A seis meses de su destrucción por parte de máquinas municipales, parte del paredón del Instituto Verbo Divino continúa sin ser reparado por el Estado. A su vez, las autoridades de la entidad afirmaron que desde el incidente se produjeron varios robos y destrozos en las instalaciones, debido a que nada impide el ingreso al predio por su sector trasero.
Durante las fuertes lluvias, máquinas enviadas por el Municipio llegaron hasta el barrio y sin previo aviso trabajaron sobre el paredón del Instituto, tirando abajo parte de la construcción (alrededor de diez metros). Hace dos años, la institución sufrió un hecho similar, cuando en una inundación los vecinos rompieron parte del muro. Luego de ese problema, entre el suelo y los ladrillos se colocó un enrejado que permitía que el agua fluyera con normalidad, por lo que destruir la pared no era necesario, según las autoridades de la escuela.
En diálogo con El Diario, Alejandro Roo, representante legal, recordó que “la pared se puso para proteger a los alumnos, que muchas veces eran objeto de robos, piedrazos o insultos de otros chicos”. El hombre aseguró que, luego de la destrucción del paredón, “nos entraron a robar dos veces, la primera en marzo y luego en julio, poco antes de las vacaciones de invierno. Por el hueco entraron al predio del Verbo y se metieron en los dormis ubicados en el campo del Colegio Guadalupe –junto a la escuela-”. Los ladrones se llevaron vajillas, colchones, latas de pintura y hasta canillas, dejando correr el agua por las paredes. “Dejaron un rastro de cosas tiradas desde los edificios hasta el agujero del paredón”, afirmó Roo.

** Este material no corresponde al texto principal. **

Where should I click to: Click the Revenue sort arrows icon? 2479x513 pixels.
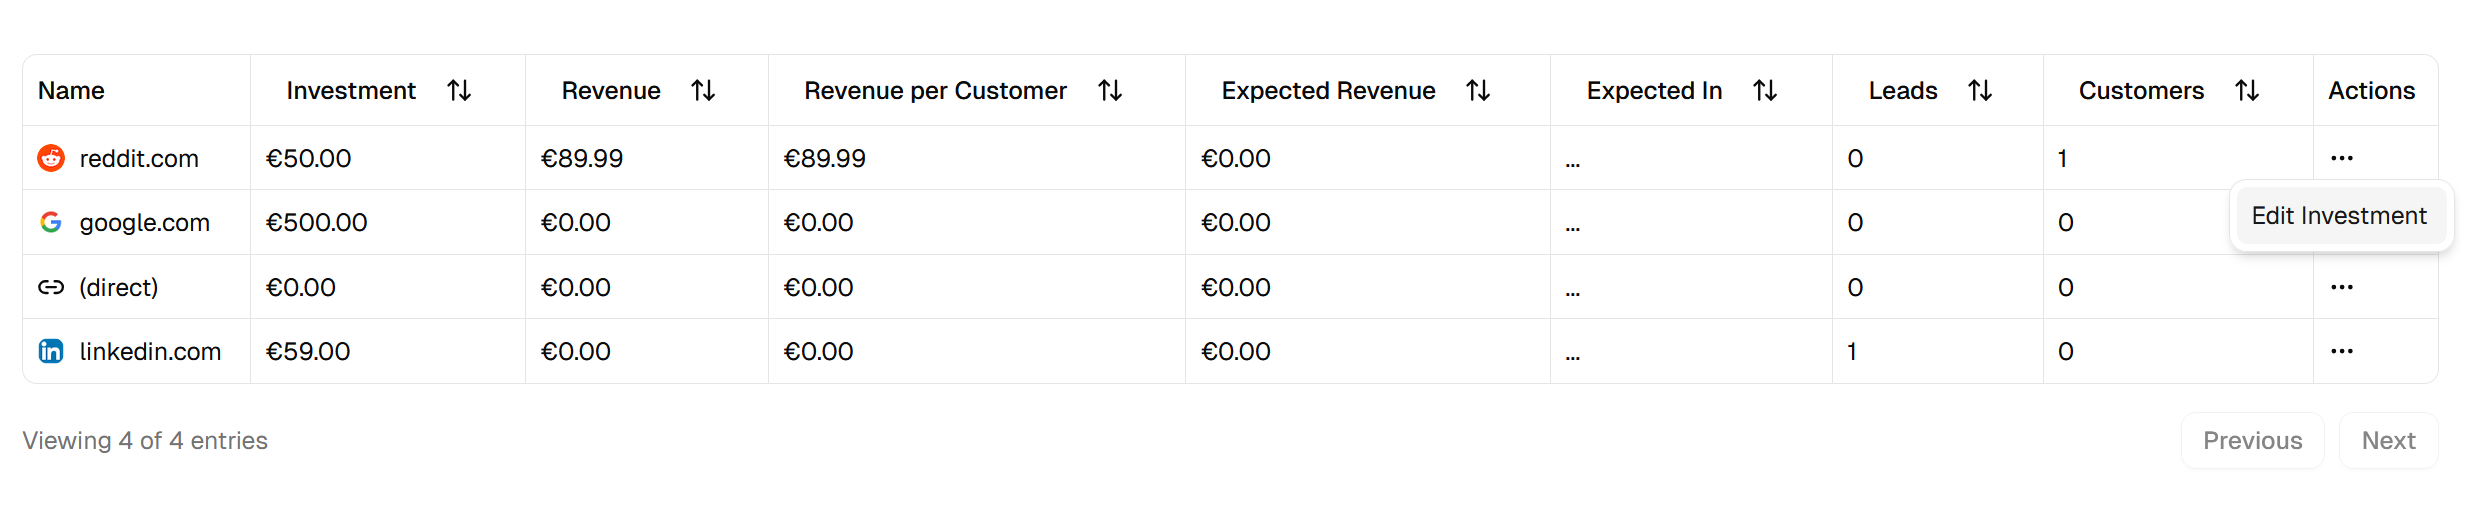pyautogui.click(x=703, y=91)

Además, a un docente le desvalijaron el auto, mientras estaba estacionado en el campo de deportes. El directivo agregó que los fines de semana “entran como si nada, hace poco sorprendimos a jóvenes que estaban destruyendo los juegos de los nenes del jardín de infantes”.
Luego de seis meses de espera, el representante legal aseguró que “hice todo lo que estaba a mi alcance para pedirle una solución al Municipio”. Roo recordó que “hablé con Obras Públicas, concejales, vecinos que son empleados municipales, hasta consultamos a un senador de la provincia... Es imposible que desde el Municipio digan que no saben qué es lo que pasa, dejamos el pedido de audiencia en Mesa de Entradas y no tuvimos respuesta. Además, hicimos dos llamados telefónicos por semana desde febrero a junio”.